Work task: Nothing but the pictures may be dropped; the rest of the listing is to be written out exactly.

Data to use:
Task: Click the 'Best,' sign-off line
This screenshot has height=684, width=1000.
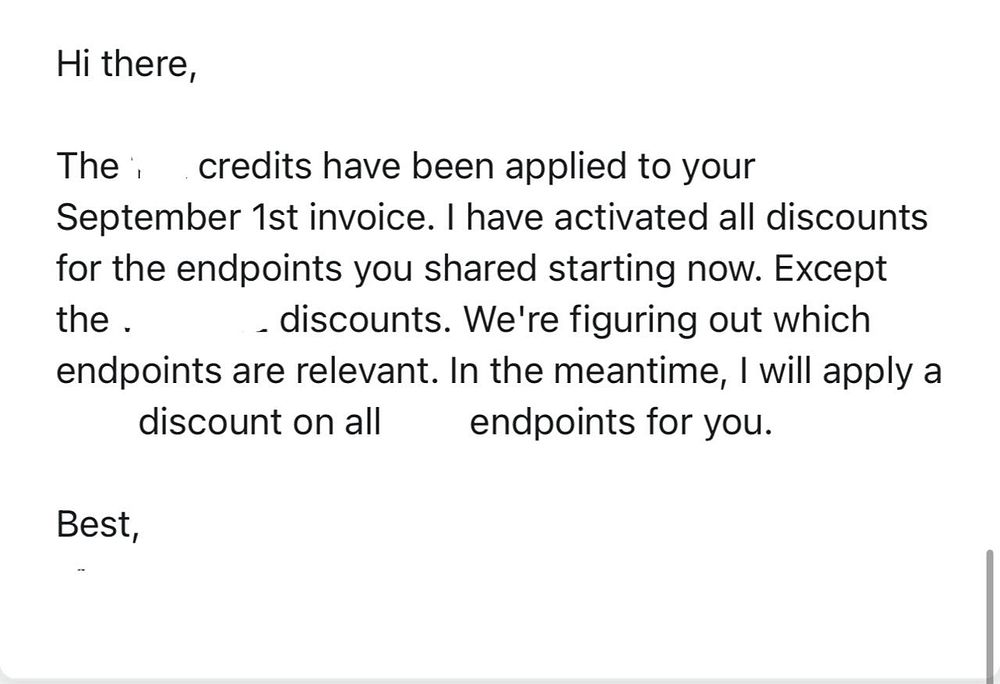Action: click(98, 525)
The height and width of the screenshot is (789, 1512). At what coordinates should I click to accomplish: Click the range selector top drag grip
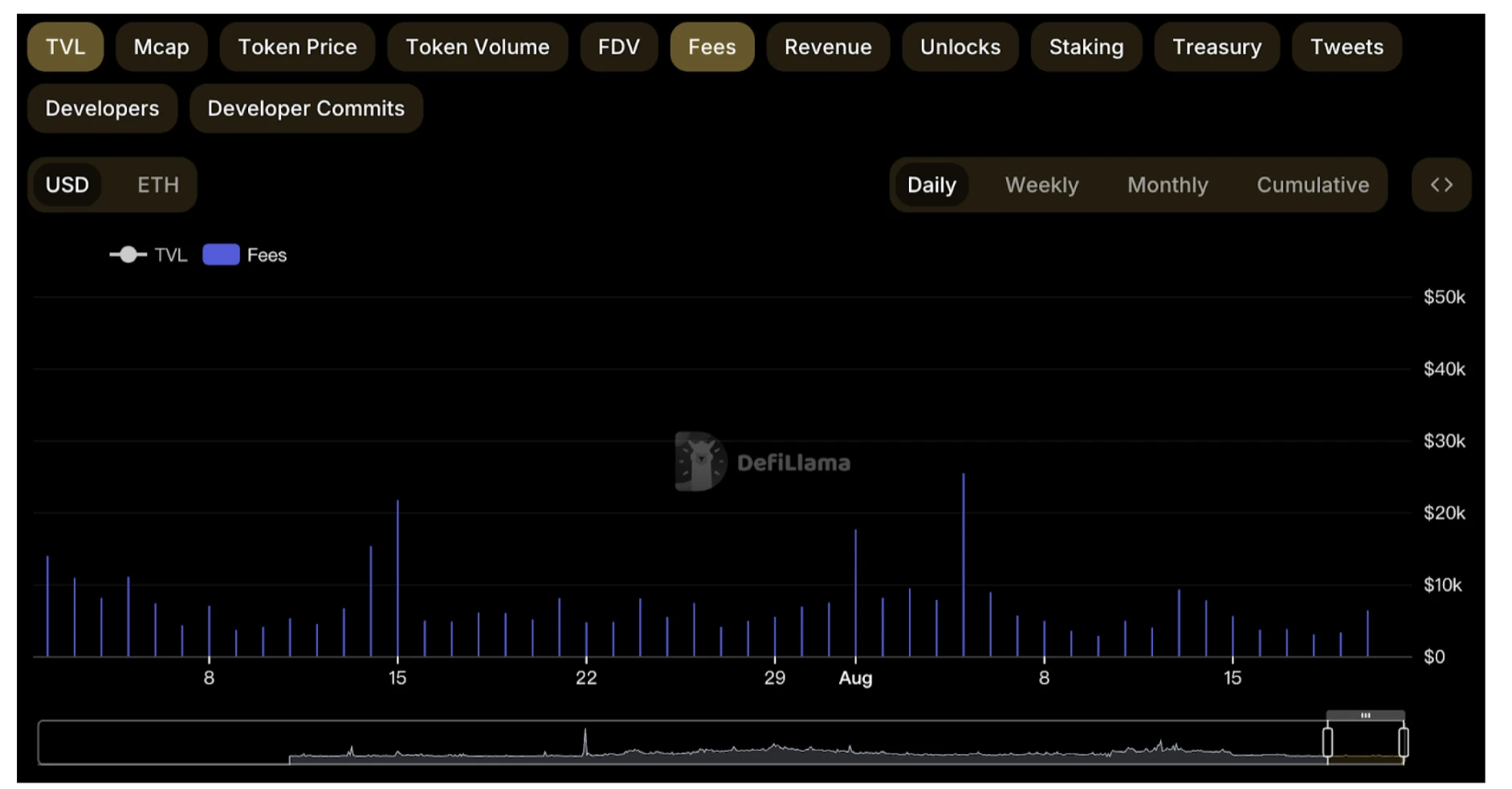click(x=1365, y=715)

Response area:
Task: Click the 'Best,' sign-off line
This screenshot has height=684, width=1000.
Action: click(98, 525)
The height and width of the screenshot is (789, 1512). At what coordinates should I click to accomplish: Click the range selector top drag grip
click(x=1365, y=715)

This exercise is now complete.